Tajikistan has banned students from traveling abroad to attend religious school and requires students who wish to study at religious institutions abroad to first obtain state permission. The United States welcomed the news on September 10 that Tajikistani academic Alexander Sodiqov, a PhD student at the University of Toronto, who was arrested in Tajikistan while researching conflict prevention, was finally permitted to return to Canada.

While we welcome Turkmenistan’s decision last year to issue its new biometric passports to dual citizens, we are concerned that the issuance of these passports was suspended in April without explanation. The government denies that it maintains a list of persons not permitted to leave the country, but on April 10, 2014, Turkmenistan border police told Ruslan Tukhbatullin, the brother of human rights activist Farid Tukhbatullin, that he was not allowed to leave the country because he and his nine-year-old son are on a list of people banned from foreign travel. In addition, Turkmenistan also restricts travel by students wishing to study in certain countries.

The director of a Crimean Tatar NGO was dragged from his car by a masked assailant who took his passport

In recent days, five NGO representatives from Russia and Russia-occupied Crimea were prevented from travelling to participate in the World Conference on Indigenous Peoples, which is part of the UN General Assembly. One of the representatives, Nadir Bekr, the director of a Crimean Tatar NGO, was dragged from his car by a masked assailant who took his passport. In some cases targeting “troublesome” travelers, border guards have damaged passports to obstruct travel, and assailants have glued doors shut or slashed tires to obstruct departure for the airport. We condemn these thuggish, systematic efforts to restrict freedom of expression, association, peaceful assembly, and movement.

Azerbaijan continues to prevent some civil society activists from traveling outside the country. Since our last HDIM, authorities prohibited prominent human rights activists Anar Mammadli, Leyla Yunus, and Arif Yunus from attending international conferences. Since 2006 the government has prevented the foreign travel of Popular Front Party chairman Ali Kerimli by refusing to renew his passport.

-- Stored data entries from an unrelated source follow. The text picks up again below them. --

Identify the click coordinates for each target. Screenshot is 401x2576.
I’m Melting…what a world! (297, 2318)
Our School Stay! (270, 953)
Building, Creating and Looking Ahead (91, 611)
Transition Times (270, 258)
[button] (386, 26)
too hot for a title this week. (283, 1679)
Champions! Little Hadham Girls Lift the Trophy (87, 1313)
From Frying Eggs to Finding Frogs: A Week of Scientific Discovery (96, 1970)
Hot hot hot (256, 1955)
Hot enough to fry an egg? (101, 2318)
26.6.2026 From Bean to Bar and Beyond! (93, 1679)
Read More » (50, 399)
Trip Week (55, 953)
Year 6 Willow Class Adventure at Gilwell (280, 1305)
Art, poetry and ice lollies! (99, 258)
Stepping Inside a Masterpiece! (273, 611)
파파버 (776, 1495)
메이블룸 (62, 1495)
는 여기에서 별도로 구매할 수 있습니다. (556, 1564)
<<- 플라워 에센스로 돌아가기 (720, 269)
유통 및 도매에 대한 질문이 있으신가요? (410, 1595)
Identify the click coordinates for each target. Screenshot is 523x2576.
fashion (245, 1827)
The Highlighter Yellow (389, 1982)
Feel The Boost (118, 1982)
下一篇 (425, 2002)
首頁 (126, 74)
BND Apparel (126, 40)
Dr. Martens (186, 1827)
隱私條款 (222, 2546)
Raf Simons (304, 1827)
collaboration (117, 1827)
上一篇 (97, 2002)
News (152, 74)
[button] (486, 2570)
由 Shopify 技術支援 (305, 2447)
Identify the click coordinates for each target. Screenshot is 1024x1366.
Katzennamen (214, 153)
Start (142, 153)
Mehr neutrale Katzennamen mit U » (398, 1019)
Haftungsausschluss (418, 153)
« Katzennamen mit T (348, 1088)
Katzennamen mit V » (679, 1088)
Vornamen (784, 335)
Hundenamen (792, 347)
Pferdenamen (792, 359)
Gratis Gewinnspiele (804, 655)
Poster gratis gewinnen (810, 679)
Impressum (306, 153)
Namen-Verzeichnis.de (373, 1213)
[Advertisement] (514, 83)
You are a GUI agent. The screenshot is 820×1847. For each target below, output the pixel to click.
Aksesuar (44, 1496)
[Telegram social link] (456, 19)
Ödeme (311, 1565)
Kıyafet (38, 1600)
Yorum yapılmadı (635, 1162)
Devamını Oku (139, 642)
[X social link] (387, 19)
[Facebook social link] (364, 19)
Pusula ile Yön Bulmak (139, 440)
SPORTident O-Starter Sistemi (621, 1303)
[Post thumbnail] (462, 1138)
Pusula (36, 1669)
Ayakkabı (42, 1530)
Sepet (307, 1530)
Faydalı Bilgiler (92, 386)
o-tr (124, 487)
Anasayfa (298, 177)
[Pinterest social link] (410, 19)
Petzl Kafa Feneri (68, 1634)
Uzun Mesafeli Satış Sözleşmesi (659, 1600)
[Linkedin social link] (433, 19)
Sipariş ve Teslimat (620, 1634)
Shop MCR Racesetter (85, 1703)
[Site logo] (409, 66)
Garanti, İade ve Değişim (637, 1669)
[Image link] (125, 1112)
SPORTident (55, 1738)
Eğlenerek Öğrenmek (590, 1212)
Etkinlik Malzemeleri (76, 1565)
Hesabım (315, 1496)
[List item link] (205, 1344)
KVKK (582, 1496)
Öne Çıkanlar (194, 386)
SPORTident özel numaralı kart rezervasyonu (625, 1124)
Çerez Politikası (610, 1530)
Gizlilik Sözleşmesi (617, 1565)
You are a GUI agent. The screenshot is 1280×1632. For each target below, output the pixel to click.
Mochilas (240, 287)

In June, the Constitutional Court of Macedonia declared some sections of the controversial Law on Travel Documents to be unconstitutional. The court held that articles of the law that permitted certain restrictions on the ability of Macedonian citizens to leave their country were incompatible with the constitutional right to freedom of movement. We welcome the Macedonian Constitutional Court’s ruling on freedom of movement. We note with concern, however, that NGOs continue to document cases where the Ministry of the Interior issued decisions to confiscate passports, in apparent violation of the Court’s ruling. We call on the Macedonian government to fully and transparently implement the ruling to guarantee Macedonian citizens’ right to freedom of movement.

We also call on all participating States to fully uphold their OSCE human dimension commitments and neither interfere with nor harass civil society participants who have participated in and/or attended HDIM or similar events.